Check your understanding
1 – Can you reproduce the soil testing workshop notice between "Please join me" and "instructions are below.", inclusive?
2 – What organizations or institutions does the soil testing workshop notice name? List each one once.
3 – Could you resume the soil testing workshop notice after its final sentence?

Tag Archives: soil testing

Free Soil Testing Workshop and Brief Tick Talk May 11th

Please join me at 7 p.m. tonight at the Easton Garden Club’s monthly meeting where I’ll be leading a free soil testing workshop and also presenting a brief tick talk. The meeting is at the Covenant Congregational Church on Centre Street, in the basement gymnasium. More comprehensive testing from UMass for fertility or fertility plus organic matter is available at a small extra cost. The Club will provide bags and ship your sample to UMass.

For each garden area you want tested, bring one clean one-quart clear glass jar and lid, with 3-1/2 cups of dry soil.

THE SINGLE MOST IMPORTANT THING ABOUT SOIL TESTING is to properly sample and let your soil air dry. Info and instructions are below.

What to Bring:

1 Clean, dry one-quart clear glass jar with fairly straight sides, with a tight fitting lid for each sample you want tested. A pasta sauce or mason jar works quite well.

3-1/2 Cups of dry soil in your jar for every sample you want tested. **REMEMBER to properly sample and dry your soil before putting it in your jar.

Dataset entries
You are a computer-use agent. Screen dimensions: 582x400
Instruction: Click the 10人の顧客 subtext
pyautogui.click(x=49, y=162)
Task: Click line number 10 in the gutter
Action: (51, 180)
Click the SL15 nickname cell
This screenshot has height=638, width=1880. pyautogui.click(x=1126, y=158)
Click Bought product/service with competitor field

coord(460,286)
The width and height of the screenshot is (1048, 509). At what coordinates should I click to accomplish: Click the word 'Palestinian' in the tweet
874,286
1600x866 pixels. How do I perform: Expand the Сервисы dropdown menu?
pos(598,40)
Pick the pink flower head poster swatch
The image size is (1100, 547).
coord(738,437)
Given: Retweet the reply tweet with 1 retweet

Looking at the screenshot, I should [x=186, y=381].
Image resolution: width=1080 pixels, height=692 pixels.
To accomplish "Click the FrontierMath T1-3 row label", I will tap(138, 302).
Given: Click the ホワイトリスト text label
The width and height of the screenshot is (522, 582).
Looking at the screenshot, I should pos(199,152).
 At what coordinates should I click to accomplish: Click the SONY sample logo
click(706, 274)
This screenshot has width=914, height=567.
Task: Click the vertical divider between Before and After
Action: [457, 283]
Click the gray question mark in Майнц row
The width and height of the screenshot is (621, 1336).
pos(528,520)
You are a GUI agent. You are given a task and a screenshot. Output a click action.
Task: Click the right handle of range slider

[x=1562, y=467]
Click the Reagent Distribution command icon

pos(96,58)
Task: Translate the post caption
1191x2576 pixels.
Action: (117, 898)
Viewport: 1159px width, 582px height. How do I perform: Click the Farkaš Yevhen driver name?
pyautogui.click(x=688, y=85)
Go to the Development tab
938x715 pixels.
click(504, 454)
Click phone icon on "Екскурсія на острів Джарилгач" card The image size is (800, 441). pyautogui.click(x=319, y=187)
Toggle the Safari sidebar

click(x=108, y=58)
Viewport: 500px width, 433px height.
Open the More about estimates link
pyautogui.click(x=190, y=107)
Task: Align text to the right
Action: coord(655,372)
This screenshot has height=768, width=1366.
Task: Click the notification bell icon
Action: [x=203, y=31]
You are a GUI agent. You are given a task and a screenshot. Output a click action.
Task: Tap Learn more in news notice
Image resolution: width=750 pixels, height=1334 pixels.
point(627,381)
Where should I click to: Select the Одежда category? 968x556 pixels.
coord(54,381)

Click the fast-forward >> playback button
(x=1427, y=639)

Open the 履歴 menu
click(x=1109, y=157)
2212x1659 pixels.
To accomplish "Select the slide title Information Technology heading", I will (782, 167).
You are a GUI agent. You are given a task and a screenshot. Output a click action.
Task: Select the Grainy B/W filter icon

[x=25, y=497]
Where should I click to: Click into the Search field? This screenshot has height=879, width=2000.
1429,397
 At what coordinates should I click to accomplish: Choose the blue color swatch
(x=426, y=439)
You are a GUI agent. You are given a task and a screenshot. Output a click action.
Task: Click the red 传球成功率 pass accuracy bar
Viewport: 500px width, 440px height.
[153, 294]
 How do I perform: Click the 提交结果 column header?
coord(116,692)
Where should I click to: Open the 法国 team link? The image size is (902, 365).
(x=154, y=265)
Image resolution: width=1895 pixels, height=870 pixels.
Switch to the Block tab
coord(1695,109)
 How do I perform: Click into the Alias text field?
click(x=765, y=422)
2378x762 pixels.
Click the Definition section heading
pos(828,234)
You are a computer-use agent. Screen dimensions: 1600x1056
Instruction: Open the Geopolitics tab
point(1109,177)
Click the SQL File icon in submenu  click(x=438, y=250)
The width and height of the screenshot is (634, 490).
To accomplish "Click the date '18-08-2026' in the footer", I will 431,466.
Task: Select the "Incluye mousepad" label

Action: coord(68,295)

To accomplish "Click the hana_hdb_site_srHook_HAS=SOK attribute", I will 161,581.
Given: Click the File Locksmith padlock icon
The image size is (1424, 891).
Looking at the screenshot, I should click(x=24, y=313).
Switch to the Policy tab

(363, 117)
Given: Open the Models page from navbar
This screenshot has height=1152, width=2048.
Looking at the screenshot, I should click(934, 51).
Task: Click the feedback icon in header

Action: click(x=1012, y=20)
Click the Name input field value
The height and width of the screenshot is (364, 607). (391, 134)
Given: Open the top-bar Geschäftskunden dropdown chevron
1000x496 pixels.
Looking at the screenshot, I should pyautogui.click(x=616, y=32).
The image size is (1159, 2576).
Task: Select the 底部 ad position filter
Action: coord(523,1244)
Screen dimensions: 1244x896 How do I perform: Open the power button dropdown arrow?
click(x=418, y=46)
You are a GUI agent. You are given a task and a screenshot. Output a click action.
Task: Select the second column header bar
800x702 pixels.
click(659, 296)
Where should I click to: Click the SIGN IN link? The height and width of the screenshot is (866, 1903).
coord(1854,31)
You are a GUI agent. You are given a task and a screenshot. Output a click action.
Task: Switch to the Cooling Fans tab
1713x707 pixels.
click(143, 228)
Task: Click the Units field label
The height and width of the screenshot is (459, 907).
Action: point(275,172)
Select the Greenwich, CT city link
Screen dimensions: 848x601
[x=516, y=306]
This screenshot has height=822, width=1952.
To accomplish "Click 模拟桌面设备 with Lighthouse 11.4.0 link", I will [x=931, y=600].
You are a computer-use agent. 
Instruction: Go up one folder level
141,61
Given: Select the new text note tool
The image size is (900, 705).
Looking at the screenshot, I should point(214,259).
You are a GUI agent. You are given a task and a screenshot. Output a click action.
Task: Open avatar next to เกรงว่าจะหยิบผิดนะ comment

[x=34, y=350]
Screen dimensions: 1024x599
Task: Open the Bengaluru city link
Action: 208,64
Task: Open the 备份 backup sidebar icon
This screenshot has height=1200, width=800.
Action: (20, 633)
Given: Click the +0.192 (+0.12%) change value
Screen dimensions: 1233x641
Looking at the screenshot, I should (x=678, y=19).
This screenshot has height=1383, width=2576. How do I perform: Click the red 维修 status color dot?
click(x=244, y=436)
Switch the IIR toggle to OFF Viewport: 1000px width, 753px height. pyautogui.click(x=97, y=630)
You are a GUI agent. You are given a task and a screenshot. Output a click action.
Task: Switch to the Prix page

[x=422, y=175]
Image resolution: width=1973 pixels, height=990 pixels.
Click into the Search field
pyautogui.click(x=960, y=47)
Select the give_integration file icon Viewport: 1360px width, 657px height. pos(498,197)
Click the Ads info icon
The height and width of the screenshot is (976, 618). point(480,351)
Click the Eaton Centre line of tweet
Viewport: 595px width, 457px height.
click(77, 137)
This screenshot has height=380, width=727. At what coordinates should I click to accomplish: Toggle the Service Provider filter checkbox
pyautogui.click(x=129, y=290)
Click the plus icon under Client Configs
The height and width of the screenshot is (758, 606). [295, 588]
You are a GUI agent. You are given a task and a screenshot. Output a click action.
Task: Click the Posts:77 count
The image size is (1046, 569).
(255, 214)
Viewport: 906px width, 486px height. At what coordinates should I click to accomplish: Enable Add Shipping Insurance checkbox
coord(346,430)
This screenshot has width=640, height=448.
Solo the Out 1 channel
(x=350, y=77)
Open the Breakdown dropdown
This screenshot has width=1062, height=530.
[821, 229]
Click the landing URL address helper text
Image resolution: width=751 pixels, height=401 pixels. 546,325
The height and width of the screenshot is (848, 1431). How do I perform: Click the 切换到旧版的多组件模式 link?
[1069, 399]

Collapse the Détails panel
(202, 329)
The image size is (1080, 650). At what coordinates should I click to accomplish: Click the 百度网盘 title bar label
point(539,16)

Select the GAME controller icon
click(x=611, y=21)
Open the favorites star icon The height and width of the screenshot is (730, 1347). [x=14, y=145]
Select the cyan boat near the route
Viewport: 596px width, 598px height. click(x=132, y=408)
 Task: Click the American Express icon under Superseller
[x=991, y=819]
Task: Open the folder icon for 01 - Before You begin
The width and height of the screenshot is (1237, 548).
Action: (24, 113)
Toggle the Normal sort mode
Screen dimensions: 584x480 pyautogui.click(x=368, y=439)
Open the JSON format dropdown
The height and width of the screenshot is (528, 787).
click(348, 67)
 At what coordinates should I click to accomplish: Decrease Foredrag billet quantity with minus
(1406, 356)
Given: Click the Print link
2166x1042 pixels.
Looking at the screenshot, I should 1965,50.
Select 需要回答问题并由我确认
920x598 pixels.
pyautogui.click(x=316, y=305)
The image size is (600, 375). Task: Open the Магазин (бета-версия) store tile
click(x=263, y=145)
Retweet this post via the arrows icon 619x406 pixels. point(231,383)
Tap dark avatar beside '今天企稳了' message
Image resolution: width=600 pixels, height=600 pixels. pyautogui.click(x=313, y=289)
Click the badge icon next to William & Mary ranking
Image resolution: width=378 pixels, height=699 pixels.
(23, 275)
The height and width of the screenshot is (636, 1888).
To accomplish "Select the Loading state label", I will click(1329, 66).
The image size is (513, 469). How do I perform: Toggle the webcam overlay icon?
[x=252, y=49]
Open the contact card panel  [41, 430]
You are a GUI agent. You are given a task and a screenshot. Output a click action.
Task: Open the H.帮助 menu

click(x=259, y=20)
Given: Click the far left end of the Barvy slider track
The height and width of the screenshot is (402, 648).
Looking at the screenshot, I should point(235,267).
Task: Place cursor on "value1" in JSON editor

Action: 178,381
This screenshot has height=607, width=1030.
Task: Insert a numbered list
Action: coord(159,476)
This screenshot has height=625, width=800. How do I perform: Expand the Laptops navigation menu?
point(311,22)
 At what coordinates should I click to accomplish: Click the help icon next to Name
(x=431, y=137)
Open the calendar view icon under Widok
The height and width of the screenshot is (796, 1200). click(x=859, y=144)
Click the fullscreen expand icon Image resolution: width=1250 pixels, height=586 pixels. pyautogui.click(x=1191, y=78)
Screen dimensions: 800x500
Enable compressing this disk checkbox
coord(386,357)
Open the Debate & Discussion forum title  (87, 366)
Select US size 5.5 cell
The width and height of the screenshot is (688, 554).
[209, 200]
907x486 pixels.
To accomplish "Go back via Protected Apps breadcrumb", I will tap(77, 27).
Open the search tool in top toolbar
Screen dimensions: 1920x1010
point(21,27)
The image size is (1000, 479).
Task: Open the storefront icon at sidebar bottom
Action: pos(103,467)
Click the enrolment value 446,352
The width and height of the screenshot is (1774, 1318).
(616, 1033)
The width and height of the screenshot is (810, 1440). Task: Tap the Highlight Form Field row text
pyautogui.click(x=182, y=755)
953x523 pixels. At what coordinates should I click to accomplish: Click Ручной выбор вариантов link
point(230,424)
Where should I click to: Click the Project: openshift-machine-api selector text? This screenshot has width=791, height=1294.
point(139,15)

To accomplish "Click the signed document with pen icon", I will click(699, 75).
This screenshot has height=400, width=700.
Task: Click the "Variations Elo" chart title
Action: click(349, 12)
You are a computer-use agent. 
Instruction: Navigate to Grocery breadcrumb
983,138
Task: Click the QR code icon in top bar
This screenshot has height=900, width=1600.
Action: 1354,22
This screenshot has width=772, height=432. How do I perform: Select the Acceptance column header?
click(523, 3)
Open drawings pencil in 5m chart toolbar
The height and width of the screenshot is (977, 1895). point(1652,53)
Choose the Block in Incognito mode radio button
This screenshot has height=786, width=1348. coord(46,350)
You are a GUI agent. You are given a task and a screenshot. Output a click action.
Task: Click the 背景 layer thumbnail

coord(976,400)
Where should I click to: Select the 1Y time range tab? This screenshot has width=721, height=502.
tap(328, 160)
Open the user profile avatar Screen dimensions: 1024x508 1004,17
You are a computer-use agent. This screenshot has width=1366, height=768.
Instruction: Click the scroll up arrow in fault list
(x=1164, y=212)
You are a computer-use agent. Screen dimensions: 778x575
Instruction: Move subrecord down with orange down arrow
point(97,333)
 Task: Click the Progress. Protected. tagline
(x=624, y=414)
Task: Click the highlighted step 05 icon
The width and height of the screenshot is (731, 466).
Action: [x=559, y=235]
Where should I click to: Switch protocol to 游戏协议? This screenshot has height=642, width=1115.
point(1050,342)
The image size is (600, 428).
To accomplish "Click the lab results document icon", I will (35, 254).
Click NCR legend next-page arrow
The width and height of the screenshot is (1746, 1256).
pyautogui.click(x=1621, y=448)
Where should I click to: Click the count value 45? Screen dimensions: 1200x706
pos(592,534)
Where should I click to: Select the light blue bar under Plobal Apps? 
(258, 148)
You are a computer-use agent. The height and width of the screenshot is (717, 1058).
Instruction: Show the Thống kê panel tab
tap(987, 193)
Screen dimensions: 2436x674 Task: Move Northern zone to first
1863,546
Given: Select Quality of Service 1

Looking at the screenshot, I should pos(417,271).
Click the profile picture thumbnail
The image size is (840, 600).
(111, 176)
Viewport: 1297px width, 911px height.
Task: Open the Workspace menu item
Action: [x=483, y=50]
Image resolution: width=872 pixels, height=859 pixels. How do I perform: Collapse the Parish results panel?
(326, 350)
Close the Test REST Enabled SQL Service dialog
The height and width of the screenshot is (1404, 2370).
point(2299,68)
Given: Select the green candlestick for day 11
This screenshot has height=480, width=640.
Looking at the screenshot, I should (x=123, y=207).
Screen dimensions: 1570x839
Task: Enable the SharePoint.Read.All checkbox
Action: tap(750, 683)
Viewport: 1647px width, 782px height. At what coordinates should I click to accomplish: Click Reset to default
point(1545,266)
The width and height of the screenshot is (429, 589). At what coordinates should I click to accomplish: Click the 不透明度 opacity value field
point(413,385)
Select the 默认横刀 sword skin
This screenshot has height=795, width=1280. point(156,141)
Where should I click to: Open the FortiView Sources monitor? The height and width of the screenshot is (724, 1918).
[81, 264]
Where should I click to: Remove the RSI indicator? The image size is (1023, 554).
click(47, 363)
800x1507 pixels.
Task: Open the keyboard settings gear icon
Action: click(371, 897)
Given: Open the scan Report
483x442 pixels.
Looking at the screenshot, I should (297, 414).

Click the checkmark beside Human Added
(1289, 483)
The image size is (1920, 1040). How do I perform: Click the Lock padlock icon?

Answers for this exercise
1 –
Please join me at 7 p.m. tonight at the Easton Garden Club’s monthly meeting where I’ll be leading a free soil testing workshop and also presenting a brief tick talk. The meeting is at the Covenant Congregational Church on Centre Street, in the basement gymnasium. More comprehensive testing from UMass for fertility or fertility plus organic matter is available at a small extra cost. The Club will provide bags and ship your sample to UMass.

For each garden area you want tested, bring one clean one-quart clear glass jar and lid, with 3-1/2 cups of dry soil.

THE SINGLE MOST IMPORTANT THING ABOUT SOIL TESTING is to properly sample and let your soil air dry. Info and instructions are below.

2 –
Easton Garden Club
Covenant Congregational Church
UMass

3 –
How to Sample Your Soil:

The most critical step in soil testing is collecting the sample. It is important that you take the necessary steps to obtain a representative sample; a poor sample could result in erroneous recommendations.

The first step is to determine the area that will be represented by the sample. For instance, your veggie garden might be one sampling area, your front island bed another, and your backyard lawn still another. Soil physical appearance, texture, color, slope, drainage, past management and current intended use should be similar throughout the area. It may be helpful to draw a map of the property and identify areas where you will collect samples.

Using a clean bucket and a spade, auger, or sampling tube collect 12 or more sub-samples to a depth of six to eight inches (four to six inches for turf) from random spots within the defined area. Avoid sampling field or plot edges and other non-representative areas.

Avoid sampling when the soil is very wet or within six to eight weeks after a lime or fertilizer application. Next, break up any lumps or clods of soil, remove stones, roots, and debris, and thoroughly mix sub-samples in the bucket. Once the sample is thoroughly mixed, scoop out a little more than one cup of soil and spread it on a clean sheet of paper to air-dry. A fan set on low will help speed the drying; do not apply heat.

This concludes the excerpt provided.